Passage →
To borrow a quote from the immortal Monty Python film, Life of Brian,“blessed are the cheesemakers.” Joking aside, cheesemaking is a veritable craft that has been around for thousands of years, with historical accounts attesting to the richness and popularity of cheese among different cultures and epochs. Roman author and philosopher Pliny the Elder wrote about the unique flavor of blue cheese more than 1,900 years ago, and Parmigiano-Reggiano cheese, or rather a grated mountain of it, was fancifully imagined by Bocaccio in his medieval collection of novellas, the Decameron.

Today, it’s hard to pin down exactly how many different cheeses exist in the world. As Professor Bart Weimer of UC Davis said in my "QUEST" science of cheese story, “cheese is evolving.” New cheeses are being created through the masterful brushstrokes of artisan cheesemakers who mix and match colonies of mold, yeast and bacteria to coax new shapes, textures and aromas into the canvas of the cheese curd. A “British Cheese Lovers Society” Facebook page, set up in association with the British Cheese Board, claims that there are over 700 varieties of cheese – in Britain alone.

Stored records:
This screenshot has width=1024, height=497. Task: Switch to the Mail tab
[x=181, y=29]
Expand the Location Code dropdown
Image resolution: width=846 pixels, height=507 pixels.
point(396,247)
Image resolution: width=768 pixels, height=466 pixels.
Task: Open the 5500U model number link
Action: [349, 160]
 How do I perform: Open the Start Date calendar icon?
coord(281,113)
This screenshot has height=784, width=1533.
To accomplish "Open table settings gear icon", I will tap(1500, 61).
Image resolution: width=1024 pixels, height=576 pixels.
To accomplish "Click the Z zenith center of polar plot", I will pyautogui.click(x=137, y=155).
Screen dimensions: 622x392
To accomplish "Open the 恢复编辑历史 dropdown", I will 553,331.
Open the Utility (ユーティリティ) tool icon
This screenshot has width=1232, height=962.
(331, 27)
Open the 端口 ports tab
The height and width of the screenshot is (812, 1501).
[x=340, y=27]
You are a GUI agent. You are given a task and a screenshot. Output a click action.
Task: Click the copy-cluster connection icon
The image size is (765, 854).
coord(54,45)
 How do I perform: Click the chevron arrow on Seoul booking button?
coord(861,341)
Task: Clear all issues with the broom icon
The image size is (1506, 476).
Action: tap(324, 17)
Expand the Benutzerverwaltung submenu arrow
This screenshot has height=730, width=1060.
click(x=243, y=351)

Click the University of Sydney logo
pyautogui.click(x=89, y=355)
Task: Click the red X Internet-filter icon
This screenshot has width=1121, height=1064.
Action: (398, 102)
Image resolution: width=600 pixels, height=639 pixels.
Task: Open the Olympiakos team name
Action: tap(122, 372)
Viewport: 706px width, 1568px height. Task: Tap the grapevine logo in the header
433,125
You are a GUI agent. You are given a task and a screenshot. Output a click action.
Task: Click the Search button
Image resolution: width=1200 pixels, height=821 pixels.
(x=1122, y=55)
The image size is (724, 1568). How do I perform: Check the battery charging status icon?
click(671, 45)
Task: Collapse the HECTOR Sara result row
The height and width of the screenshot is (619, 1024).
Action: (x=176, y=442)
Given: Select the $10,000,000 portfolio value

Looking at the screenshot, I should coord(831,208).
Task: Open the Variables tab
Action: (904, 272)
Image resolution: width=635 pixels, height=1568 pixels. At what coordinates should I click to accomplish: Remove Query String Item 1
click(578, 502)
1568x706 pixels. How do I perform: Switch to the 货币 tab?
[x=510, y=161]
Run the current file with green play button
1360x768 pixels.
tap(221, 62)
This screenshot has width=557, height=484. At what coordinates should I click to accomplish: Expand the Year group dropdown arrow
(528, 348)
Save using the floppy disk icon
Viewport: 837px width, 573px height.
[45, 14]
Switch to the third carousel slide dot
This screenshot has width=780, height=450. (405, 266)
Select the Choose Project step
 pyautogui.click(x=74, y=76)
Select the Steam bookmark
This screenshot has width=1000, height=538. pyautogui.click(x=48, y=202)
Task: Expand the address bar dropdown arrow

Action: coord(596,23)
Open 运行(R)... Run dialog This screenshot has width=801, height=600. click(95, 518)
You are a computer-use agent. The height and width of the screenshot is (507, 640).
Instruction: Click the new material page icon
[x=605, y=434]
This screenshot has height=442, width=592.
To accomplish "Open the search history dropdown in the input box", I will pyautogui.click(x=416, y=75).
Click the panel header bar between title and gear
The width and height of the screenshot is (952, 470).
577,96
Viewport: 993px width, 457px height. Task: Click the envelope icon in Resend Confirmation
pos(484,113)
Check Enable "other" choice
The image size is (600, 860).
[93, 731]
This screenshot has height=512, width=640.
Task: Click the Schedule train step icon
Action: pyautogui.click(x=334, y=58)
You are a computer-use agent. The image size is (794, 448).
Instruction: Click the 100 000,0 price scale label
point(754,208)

What you are asked to do → List every person the cheesemaking passage names.

Result below →
- Pliny the Elder
- Bocaccio
- Bart Weimer